This is why it was more than a little curious that Magic would offer a particularly nasty take on the shot that has served him so well, in talking up Scott’s recent hire as coach of the Los Angeles Lakers.
"The team is better than what we had last season, because we have more guys who can do more things than just shoot 3-pointers," said Johnson. "If I don't see another 3-pointer from a Laker team, I'll be happy."

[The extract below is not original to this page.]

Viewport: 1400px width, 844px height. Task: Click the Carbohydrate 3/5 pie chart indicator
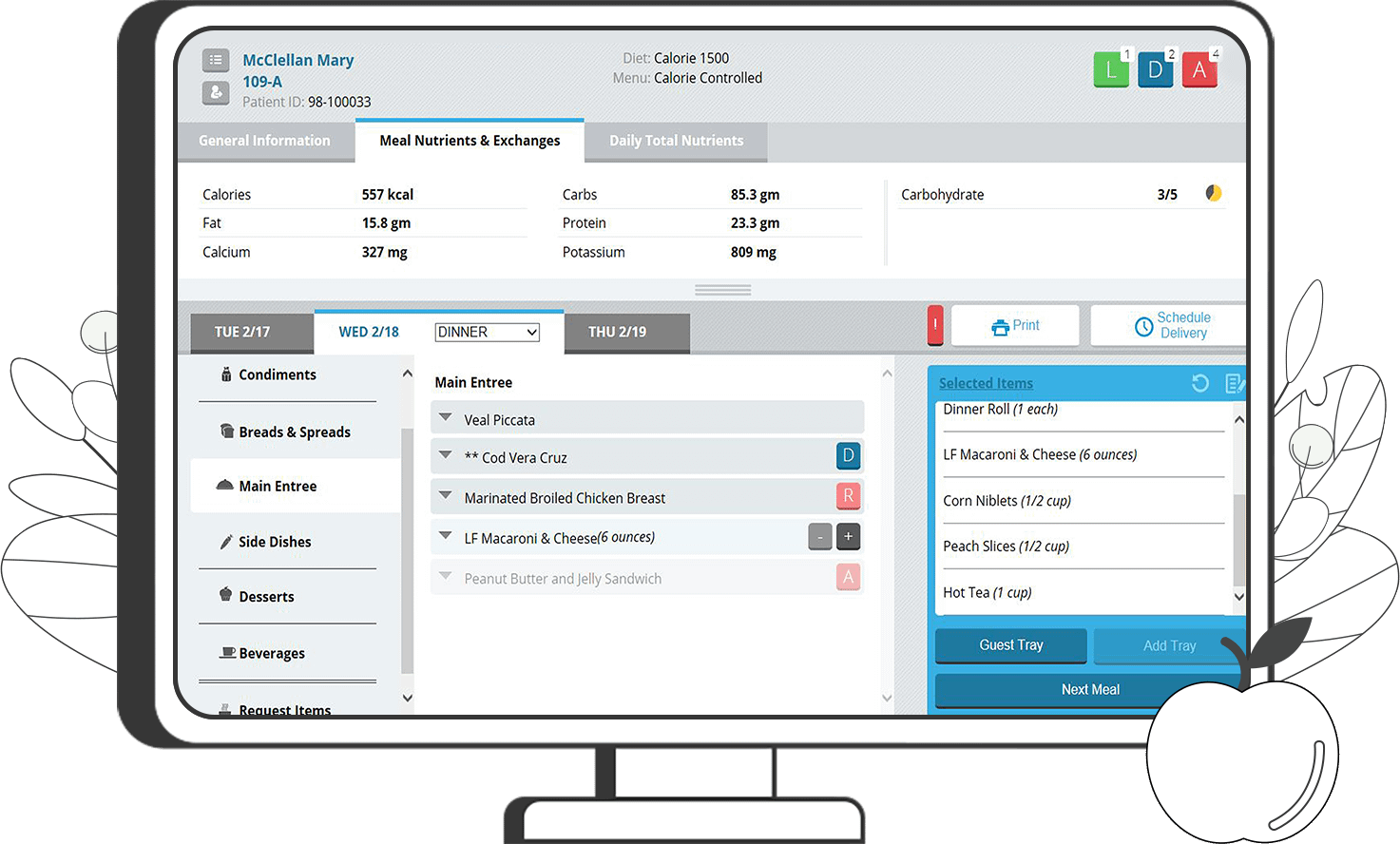pos(1214,192)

Now, that last line about never seeing another trey thrown up by a member of his beloved team might be a throwaway joke, but Magic has taken his anti-Mike D’Antoni crusade to all-time heights.D’Antoni should not have been hired by the Lakers in 2012. The Lakers’ front office should not have attempted to build a philosophy that resembled Steve Nash and D’Antoni’s former Phoenix Suns squads, as the franchise should have made a better attempt to work around the low-post stylings of Dwight Howard and Pau Gasol. It’s just fine to criticize both the hire and D’Antoni’s work, as we all have, without looking tacky at best and downright mean at worst.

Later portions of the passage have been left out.